Rudy explored our anxieties about growth in the life of the church. At times we can be fearful where we see decline or nothing seems to  be happening. Sometimes we lose heart and just circle the wagons with the few and faithful. Equally, our anxieties can move us to driven and frenetic activity that assumes that if we do the right things, we can make the church grow. Neither is appropriate for people who have the good seed of the good news of the kingdom.

Rather, like good farmers, we keep sowing, and keep tending the farm. We understand what our part is and what is God’s part in this growth process. There is a place for both faith and faithfulness. Good farming involves hard work and yet no farmer considers a harvest guaranteed simply because of having done the hard work. Harvest comes through the mystery of growth. I’m struck with the phrase, “whether he sleeps or gets up.” Farmers know they have work to do in the day, and trust the process of growth as they sleep each night. And they are watchful. They expect a harvest and watch the crop for that moment when it reaches the proper ripeness.
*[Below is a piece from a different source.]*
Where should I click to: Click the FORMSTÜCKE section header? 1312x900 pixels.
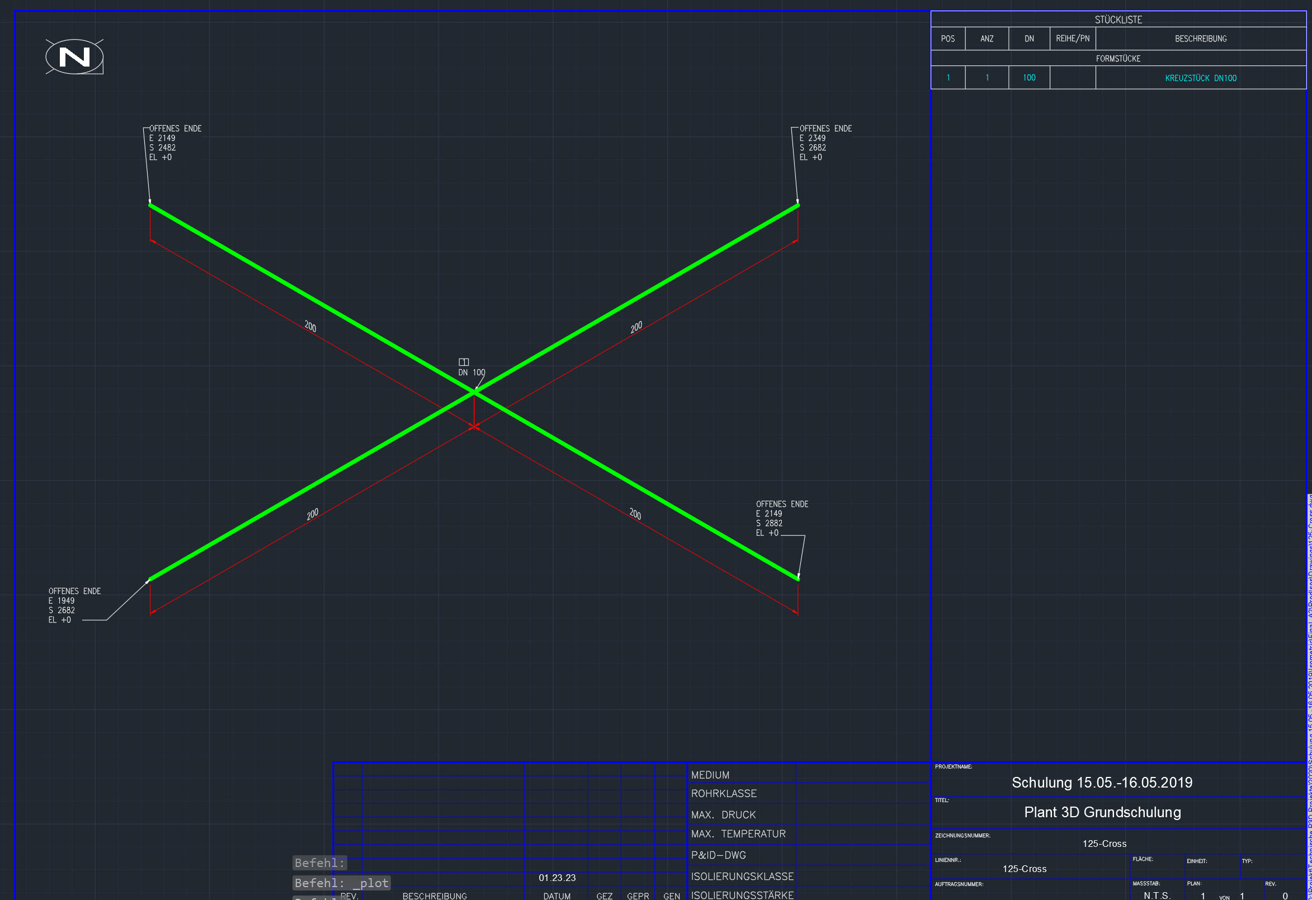1118,58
This is a word I need in several ways:

1. I’m actually part of a “growth” initiative in the ministry I work with. I need to remember that the message of the kingdom of Jesus is good seed and that the strategies we pursue reflect faith and faithfulness in looking to God for growth. This frees us from the pressure of “making it happen” that releases us to the faithfulness of hard work and the trustfulness that rests in the mystery of growth.

2. Like the farmer, I need to remember that growth takes time. I’m struck that it is easy for me to be tempted to give up too soon when I don’t immediately see growth. Instead of faithfully tending the work, it can be tempting to try the latest “new thing.” Sometimes this is like plowing over a field just when seedlings are emerging. Similarly, the Word takes time to grow in people. It sure has in me!

3. Finally, this parable raises the question of expectancy. Am I looking for the growth of the kingdom, whether it is the ripening understanding of the gospel that results in a person coming to faith, or the growth of a community in the depth and breadth of its work as it listens to and enters into the words and life of Jesus?

We all live toward some vision of the good life. Rudy’s message encourages me to live toward the mysterious yet inevitable growth of the kingdom of Jesus that challenges me to the hard and expectant work and the carefree rest of someone who trusts the good and powerful King.

This blog also appears on my church’s Going Deeper blog.